Quote from: pyroclasticglow on March 16, 2025, 09:31:28 PMSomething else I just noticed: in my DCHP logs I'm seeing a lot of redundant requests from the devices that I'm having trouble with, like:

2025-03-16T16:27:19-04:00 Informational dhcpd DHCPACK on 192.168.1.115 to fa:4c:d1:56:48:d3 (iPhone) via bridge0
2025-03-16T16:27:19-04:00 Informational dhcpd DHCPREQUEST for 192.168.1.115 from fa:4c:d1:56:48:d3 (iPhone) via bridge0
2025-03-16T16:27:19-04:00 Debug dhcpd reuse_lease: lease age 299 (secs) under 25% threshold, reply with unaltered, existing lease for 192.168.1.115
2025-03-16T16:27:19-04:00 Informational dhcpd DHCPACK on 192.168.1.115 to fa:4c:d1:56:48:d3 (iPhone) via bridge0
2025-03-16T16:27:19-04:00 Informational dhcpd DHCPREQUEST for 192.168.1.115 from fa:4c:d1:56:48:d3 (iPhone) via bridge0
2025-03-16T16:27:19-04:00 Debug dhcpd reuse_lease: lease age 299 (secs) under 25% threshold, reply with unaltered, existing lease for 192.168.1.115
2025-03-16T16:26:45-04:00 Informational dhcpd DHCPACK on 192.168.1.115 to fa:4c:d1:56:48:d3 (iPhone) via bridge0
2025-03-16T16:26:45-04:00 Informational dhcpd DHCPREQUEST for 192.168.1.115 from fa:4c:d1:56:48:d3 (iPhone) via bridge0
2025-03-16T16:26:45-04:00 Debug dhcpd reuse_lease: lease age 265 (secs) under 25% threshold, reply with unaltered, existing lease for 192.168.1.115
2025-03-16T16:26:45-04:00 Informational dhcpd DHCPACK on 192.168.1.115 to fa:4c:d1:56:48:d3 (iPhone) via bridge0
2025-03-16T16:26:45-04:00 Informational dhcpd DHCPREQUEST for 192.168.1.115 from fa:4c:d1:56:48:d3 (iPhone) via bridge0
2025-03-16T16:26:45-04:00 Debug dhcpd reuse_lease: lease age 265 (secs) under 25% threshold, reply with unaltered, existing lease for 192.168.1.115

and that seems weird?

That might be just a TP-Link thing. My TP-Link APs (consumer grade, not Omada) are doing it as well. I suspect they are (ab)using DHCP as some kind of connectivity probe. I find it quite annoying.

Those DHCP messages basically mean, the Host (MAC) wants to extend the lease for that specific IP.

What is your lease time set for DHCP?
Does it happen for all devices?

Regards,
S.
Networking is love.

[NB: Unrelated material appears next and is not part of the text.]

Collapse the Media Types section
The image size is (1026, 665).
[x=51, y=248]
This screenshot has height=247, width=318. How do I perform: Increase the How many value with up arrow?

You may hate it, but in the end, you always come back to it.

OPNSense HW
APU2D2 - deceased
N5105 - i226-V | Patriot 2x8G 3200 DDR4 | L 790 512G - VM HA(SOON)
N100   - i226-V | Crucial 16G  4800 DDR5 | S 980 500G - PROD

- DCHP max lease time is 4 hours.
- This is happening to all devices connected via the AP.

My current plan is to grab a switch tonight and eliminate the bridge, and see if that helps, and if it doesn't I'll try out a different AP.

So I installed a new switch last night and deleted the bridge and... everything started working again.

I'm not 100% ready to trust again, but this does feel different than the other intermediate moments of functionality I've had previously; I'll update this post if it goes wonky again.